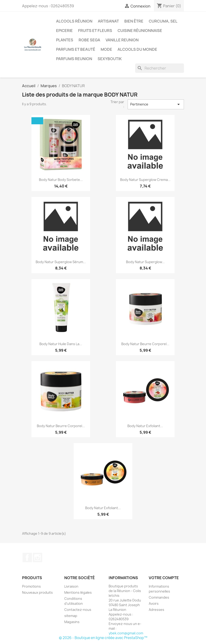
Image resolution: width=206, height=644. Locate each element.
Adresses (157, 610)
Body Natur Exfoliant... (145, 426)
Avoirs (154, 604)
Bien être (134, 21)
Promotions (31, 586)
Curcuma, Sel (163, 21)
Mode (106, 49)
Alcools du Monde (137, 49)
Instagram (37, 558)
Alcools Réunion (74, 21)
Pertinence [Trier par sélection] (156, 104)
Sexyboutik (110, 59)
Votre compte (164, 578)
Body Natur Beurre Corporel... (145, 344)
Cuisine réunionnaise (140, 30)
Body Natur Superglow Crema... (145, 180)
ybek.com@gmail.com (126, 633)
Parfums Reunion (74, 59)
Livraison (71, 586)
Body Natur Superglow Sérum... (61, 262)
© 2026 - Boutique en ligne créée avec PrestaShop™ (103, 638)
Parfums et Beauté (76, 49)
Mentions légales (78, 592)
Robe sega (89, 40)
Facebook (27, 558)
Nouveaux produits (37, 592)
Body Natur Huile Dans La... (61, 344)
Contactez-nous (78, 610)
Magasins (72, 622)
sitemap (71, 616)
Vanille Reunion (122, 40)
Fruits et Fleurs (95, 30)
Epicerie (64, 30)
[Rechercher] (160, 68)
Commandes (159, 597)
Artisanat (108, 21)
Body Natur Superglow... (145, 262)
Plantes (65, 40)
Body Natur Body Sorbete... (61, 180)
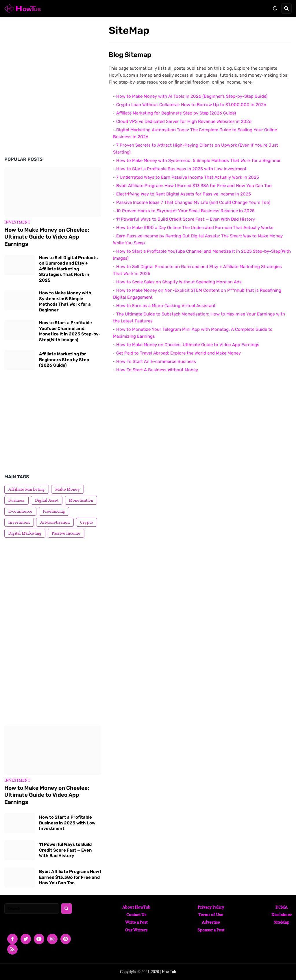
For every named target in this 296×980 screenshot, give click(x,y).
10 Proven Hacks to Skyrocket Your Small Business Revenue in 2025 (185, 211)
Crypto (86, 522)
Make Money (67, 489)
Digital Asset (46, 500)
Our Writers (136, 930)
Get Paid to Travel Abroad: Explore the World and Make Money (178, 353)
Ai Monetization (55, 522)
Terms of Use (211, 914)
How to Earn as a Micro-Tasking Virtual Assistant (166, 305)
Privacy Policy (211, 907)
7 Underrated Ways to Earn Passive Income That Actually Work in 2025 (188, 177)
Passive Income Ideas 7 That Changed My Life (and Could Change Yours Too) (193, 202)
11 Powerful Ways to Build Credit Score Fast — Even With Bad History (185, 219)
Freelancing (54, 511)
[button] (275, 8)
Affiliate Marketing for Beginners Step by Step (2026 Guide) (176, 113)
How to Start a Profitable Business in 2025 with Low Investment (181, 169)
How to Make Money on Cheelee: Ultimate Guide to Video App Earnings (188, 345)
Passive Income (66, 533)
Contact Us (136, 914)
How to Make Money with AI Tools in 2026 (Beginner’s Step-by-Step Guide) (192, 96)
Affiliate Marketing (27, 489)
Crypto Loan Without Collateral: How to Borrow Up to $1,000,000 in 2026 (191, 105)
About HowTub (136, 907)
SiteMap (282, 922)
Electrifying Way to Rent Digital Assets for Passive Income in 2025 (183, 194)
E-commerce (20, 511)
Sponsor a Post (211, 930)
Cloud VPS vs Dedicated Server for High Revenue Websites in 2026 (184, 121)
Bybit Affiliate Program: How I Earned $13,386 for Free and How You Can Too (194, 186)
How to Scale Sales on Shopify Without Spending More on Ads (179, 282)
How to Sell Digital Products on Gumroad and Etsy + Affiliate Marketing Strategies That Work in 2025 (68, 269)
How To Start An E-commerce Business (156, 361)
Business (16, 500)
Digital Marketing (25, 533)
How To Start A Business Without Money (157, 370)
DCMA (282, 907)
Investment (19, 522)
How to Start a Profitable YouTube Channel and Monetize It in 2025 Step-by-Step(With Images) (70, 331)
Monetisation (81, 500)
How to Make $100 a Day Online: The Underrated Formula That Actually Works (195, 228)
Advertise (211, 922)
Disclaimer (282, 914)
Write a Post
┄┄┄┄┄┄┄┄┄┄┄┄┄┄┄┄┄┄┄┄
Problem details:
Put every line of the items into a numbered list, skipping blank lines and leaving out the pictures.

Exercise response:
1. Image resolution: width=206, height=644. Locate each element.
2. Adresses (157, 610)
3. Body Natur Exfoliant... (145, 426)
4. Avoirs (154, 604)
5. Bien être (134, 21)
6. Promotions (31, 586)
7. Curcuma, Sel (163, 21)
8. Mode (106, 49)
9. Alcools du Monde (137, 49)
10. Instagram (37, 558)
11. Alcools Réunion (74, 21)
12. Pertinence [Trier par sélection] (156, 104)
13. Sexyboutik (110, 59)
14. Votre compte (164, 578)
15. Body Natur Beurre Corporel... (145, 344)
16. Cuisine réunionnaise (140, 30)
17. Body Natur Superglow Crema... (145, 180)
18. ybek.com@gmail.com (126, 633)
19. Parfums Reunion (74, 59)
20. Livraison (71, 586)
21. Body Natur Superglow Sérum... (61, 262)
22. © 2026 - Boutique en ligne créée avec PrestaShop™ (103, 638)
23. Parfums et Beauté (76, 49)
24. Mentions légales (78, 592)
25. Robe sega (89, 40)
26. Facebook (27, 558)
27. Nouveaux produits (37, 592)
28. Body Natur Huile Dans La... (61, 344)
29. Contactez-nous (78, 610)
30. Magasins (72, 622)
31. sitemap (71, 616)
32. Vanille Reunion (122, 40)
33. Fruits et Fleurs (95, 30)
34. Epicerie (64, 30)
35. [Rechercher] (160, 68)
36. Commandes (159, 597)
37. Artisanat (108, 21)
38. Body Natur Superglow... (145, 262)
39. Plantes (65, 40)
40. Body Natur Body Sorbete... (61, 180)
41. For every named target in this 296×980 screenshot, give click(x,y).
42. 10 Proven Hacks to Skyrocket Your Small Business Revenue in 2025 (185, 211)
43. Crypto (86, 522)
44. Make Money (67, 489)
45. Digital Asset (46, 500)
46. Our Writers (136, 930)
47. Get Paid to Travel Abroad: Explore the World and Make Money (178, 353)
48. Ai Monetization (55, 522)
49. Terms of Use (211, 914)
50. How to Earn as a Micro-Tasking Virtual Assistant (166, 305)
51. Privacy Policy (211, 907)
52. 7 Underrated Ways to Earn Passive Income That Actually Work in 2025 (188, 177)
53. Passive Income Ideas 7 That Changed My Life (and Could Change Yours Too) (193, 202)
54. 11 Powerful Ways to Build Credit Score Fast — Even With Bad History (185, 219)
55. Freelancing (54, 511)
56. [button] (275, 8)
57. Affiliate Marketing for Beginners Step by Step (2026 Guide) (176, 113)
58. How to Start a Profitable Business in 2025 with Low Investment (181, 169)
59. How to Make Money on Cheelee: Ultimate Guide to Video App Earnings (188, 345)
60. Passive Income (66, 533)
61. Contact Us (136, 914)
62. How to Make Money with AI Tools in 2026 (Beginner’s Step-by-Step Guide) (192, 96)
63. Affiliate Marketing (27, 489)
64. Crypto Loan Without Collateral: How to Borrow Up to $1,000,000 in 2026 (191, 105)
65. About HowTub (136, 907)
66. SiteMap (282, 922)
67. Electrifying Way to Rent Digital Assets for Passive Income in 2025 (183, 194)
68. E-commerce (20, 511)
69. Sponsor a Post (211, 930)
70. Cloud VPS vs Dedicated Server for High Revenue Websites in 2026 (184, 121)
71. Bybit Affiliate Program: How I Earned $13,386 for Free and How You Can Too (194, 186)
72. How to Scale Sales on Shopify Without Spending More on Ads (179, 282)
73. How to Sell Digital Products on Gumroad and Etsy + Affiliate Marketing Strategies That Work in 2025 (68, 269)
74. How To Start An E-commerce Business (156, 361)
75. Business (16, 500)
76. Digital Marketing (25, 533)
77. How To Start A Business Without Money (157, 370)
78. DCMA (282, 907)
79. Investment (19, 522)
80. How to Start a Profitable YouTube Channel and Monetize It in 2025 Step-by-Step(With Images) (70, 331)
81. Monetisation (81, 500)
82. How to Make $100 a Day Online: The Underrated Formula That Actually Works (195, 228)
83. Advertise (211, 922)
84. Disclaimer (282, 914)
85. Write a Post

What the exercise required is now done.